Data entries ::
==========
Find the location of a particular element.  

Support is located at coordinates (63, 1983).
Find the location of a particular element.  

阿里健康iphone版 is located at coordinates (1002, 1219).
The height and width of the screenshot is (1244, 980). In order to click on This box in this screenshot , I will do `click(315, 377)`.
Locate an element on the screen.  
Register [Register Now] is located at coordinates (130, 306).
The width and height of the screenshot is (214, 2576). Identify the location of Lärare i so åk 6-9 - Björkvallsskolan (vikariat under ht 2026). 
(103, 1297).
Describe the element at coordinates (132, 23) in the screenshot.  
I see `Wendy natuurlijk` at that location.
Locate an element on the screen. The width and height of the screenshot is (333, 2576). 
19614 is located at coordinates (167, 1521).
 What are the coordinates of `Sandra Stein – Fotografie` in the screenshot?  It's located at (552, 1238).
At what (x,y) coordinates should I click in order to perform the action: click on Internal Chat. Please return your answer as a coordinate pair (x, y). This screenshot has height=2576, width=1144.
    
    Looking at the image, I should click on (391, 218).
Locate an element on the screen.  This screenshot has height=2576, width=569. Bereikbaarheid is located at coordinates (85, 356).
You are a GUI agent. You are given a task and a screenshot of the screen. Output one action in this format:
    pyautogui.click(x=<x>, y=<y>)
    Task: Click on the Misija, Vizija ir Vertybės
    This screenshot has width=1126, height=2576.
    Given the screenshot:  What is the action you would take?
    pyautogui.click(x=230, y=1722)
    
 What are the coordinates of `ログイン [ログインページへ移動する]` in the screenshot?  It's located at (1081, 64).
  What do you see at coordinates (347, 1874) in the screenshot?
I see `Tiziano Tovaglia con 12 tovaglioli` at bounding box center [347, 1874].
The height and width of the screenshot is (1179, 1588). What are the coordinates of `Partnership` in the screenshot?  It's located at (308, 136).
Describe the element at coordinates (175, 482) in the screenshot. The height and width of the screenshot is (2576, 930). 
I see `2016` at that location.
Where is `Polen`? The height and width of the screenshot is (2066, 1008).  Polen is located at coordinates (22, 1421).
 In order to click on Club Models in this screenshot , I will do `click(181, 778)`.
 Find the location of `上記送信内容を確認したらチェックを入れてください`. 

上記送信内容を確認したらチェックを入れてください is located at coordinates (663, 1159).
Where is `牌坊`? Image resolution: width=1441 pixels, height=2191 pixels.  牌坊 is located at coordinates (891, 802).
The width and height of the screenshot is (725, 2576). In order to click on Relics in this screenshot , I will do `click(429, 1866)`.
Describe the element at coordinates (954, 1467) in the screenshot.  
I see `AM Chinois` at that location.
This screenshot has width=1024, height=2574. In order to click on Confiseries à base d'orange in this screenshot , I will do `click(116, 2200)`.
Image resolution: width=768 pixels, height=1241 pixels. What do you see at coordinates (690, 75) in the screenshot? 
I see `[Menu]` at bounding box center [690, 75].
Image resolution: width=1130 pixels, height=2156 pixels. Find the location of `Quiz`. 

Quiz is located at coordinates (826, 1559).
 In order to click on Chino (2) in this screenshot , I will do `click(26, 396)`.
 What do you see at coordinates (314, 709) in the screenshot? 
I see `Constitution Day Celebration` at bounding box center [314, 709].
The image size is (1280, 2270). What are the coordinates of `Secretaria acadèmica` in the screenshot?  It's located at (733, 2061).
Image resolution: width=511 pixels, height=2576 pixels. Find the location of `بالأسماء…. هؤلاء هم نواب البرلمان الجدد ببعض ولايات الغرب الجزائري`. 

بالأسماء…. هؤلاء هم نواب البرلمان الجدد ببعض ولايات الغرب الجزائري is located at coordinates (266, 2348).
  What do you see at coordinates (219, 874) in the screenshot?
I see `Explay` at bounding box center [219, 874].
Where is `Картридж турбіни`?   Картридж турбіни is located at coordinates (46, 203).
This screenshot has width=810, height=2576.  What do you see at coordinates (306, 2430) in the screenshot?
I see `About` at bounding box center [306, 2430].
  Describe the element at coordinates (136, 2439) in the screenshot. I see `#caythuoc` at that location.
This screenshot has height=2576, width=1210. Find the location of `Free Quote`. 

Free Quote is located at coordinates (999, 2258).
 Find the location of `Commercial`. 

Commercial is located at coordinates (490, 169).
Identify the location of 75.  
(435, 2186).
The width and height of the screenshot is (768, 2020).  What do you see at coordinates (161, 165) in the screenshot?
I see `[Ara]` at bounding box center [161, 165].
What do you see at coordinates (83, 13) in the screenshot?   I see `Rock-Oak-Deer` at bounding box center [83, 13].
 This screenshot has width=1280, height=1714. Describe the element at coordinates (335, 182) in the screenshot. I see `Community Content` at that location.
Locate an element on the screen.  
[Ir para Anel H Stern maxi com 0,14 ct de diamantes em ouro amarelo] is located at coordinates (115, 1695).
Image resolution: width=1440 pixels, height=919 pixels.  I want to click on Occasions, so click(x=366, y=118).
==========
Aim ::
Reproduce the data entries above line for line, with no changes.

Result of this exercise ::
Find the location of a particular element.  

Support is located at coordinates (63, 1983).
Find the location of a particular element.  

阿里健康iphone版 is located at coordinates (1002, 1219).
The height and width of the screenshot is (1244, 980). In order to click on This box in this screenshot , I will do `click(315, 377)`.
Locate an element on the screen.  
Register [Register Now] is located at coordinates (130, 306).
The width and height of the screenshot is (214, 2576). Identify the location of Lärare i so åk 6-9 - Björkvallsskolan (vikariat under ht 2026). 
(103, 1297).
Describe the element at coordinates (132, 23) in the screenshot.  
I see `Wendy natuurlijk` at that location.
Locate an element on the screen. The width and height of the screenshot is (333, 2576). 
19614 is located at coordinates (167, 1521).
 What are the coordinates of `Sandra Stein – Fotografie` in the screenshot?  It's located at (552, 1238).
At what (x,y) coordinates should I click in order to perform the action: click on Internal Chat. Please return your answer as a coordinate pair (x, y). This screenshot has height=2576, width=1144.
    
    Looking at the image, I should click on (391, 218).
Locate an element on the screen.  This screenshot has height=2576, width=569. Bereikbaarheid is located at coordinates (85, 356).
You are a GUI agent. You are given a task and a screenshot of the screen. Output one action in this format:
    pyautogui.click(x=<x>, y=<y>)
    Task: Click on the Misija, Vizija ir Vertybės
    This screenshot has width=1126, height=2576.
    Given the screenshot:  What is the action you would take?
    pyautogui.click(x=230, y=1722)
    
 What are the coordinates of `ログイン [ログインページへ移動する]` in the screenshot?  It's located at (1081, 64).
  What do you see at coordinates (347, 1874) in the screenshot?
I see `Tiziano Tovaglia con 12 tovaglioli` at bounding box center [347, 1874].
The height and width of the screenshot is (1179, 1588). What are the coordinates of `Partnership` in the screenshot?  It's located at (308, 136).
Describe the element at coordinates (175, 482) in the screenshot. The height and width of the screenshot is (2576, 930). 
I see `2016` at that location.
Where is `Polen`? The height and width of the screenshot is (2066, 1008).  Polen is located at coordinates (22, 1421).
 In order to click on Club Models in this screenshot , I will do `click(181, 778)`.
 Find the location of `上記送信内容を確認したらチェックを入れてください`. 

上記送信内容を確認したらチェックを入れてください is located at coordinates (663, 1159).
Where is `牌坊`? Image resolution: width=1441 pixels, height=2191 pixels.  牌坊 is located at coordinates (891, 802).
The width and height of the screenshot is (725, 2576). In order to click on Relics in this screenshot , I will do `click(429, 1866)`.
Describe the element at coordinates (954, 1467) in the screenshot.  
I see `AM Chinois` at that location.
This screenshot has width=1024, height=2574. In order to click on Confiseries à base d'orange in this screenshot , I will do `click(116, 2200)`.
Image resolution: width=768 pixels, height=1241 pixels. What do you see at coordinates (690, 75) in the screenshot? 
I see `[Menu]` at bounding box center [690, 75].
Image resolution: width=1130 pixels, height=2156 pixels. Find the location of `Quiz`. 

Quiz is located at coordinates (826, 1559).
 In order to click on Chino (2) in this screenshot , I will do `click(26, 396)`.
 What do you see at coordinates (314, 709) in the screenshot? 
I see `Constitution Day Celebration` at bounding box center [314, 709].
The image size is (1280, 2270). What are the coordinates of `Secretaria acadèmica` in the screenshot?  It's located at (733, 2061).
Image resolution: width=511 pixels, height=2576 pixels. Find the location of `بالأسماء…. هؤلاء هم نواب البرلمان الجدد ببعض ولايات الغرب الجزائري`. 

بالأسماء…. هؤلاء هم نواب البرلمان الجدد ببعض ولايات الغرب الجزائري is located at coordinates (266, 2348).
  What do you see at coordinates (219, 874) in the screenshot?
I see `Explay` at bounding box center [219, 874].
Where is `Картридж турбіни`?   Картридж турбіни is located at coordinates (46, 203).
This screenshot has width=810, height=2576.  What do you see at coordinates (306, 2430) in the screenshot?
I see `About` at bounding box center [306, 2430].
  Describe the element at coordinates (136, 2439) in the screenshot. I see `#caythuoc` at that location.
This screenshot has height=2576, width=1210. Find the location of `Free Quote`. 

Free Quote is located at coordinates (999, 2258).
 Find the location of `Commercial`. 

Commercial is located at coordinates (490, 169).
Identify the location of 75.  
(435, 2186).
The width and height of the screenshot is (768, 2020).  What do you see at coordinates (161, 165) in the screenshot?
I see `[Ara]` at bounding box center [161, 165].
What do you see at coordinates (83, 13) in the screenshot?   I see `Rock-Oak-Deer` at bounding box center [83, 13].
 This screenshot has width=1280, height=1714. Describe the element at coordinates (335, 182) in the screenshot. I see `Community Content` at that location.
Locate an element on the screen.  
[Ir para Anel H Stern maxi com 0,14 ct de diamantes em ouro amarelo] is located at coordinates (115, 1695).
Image resolution: width=1440 pixels, height=919 pixels.  I want to click on Occasions, so click(x=366, y=118).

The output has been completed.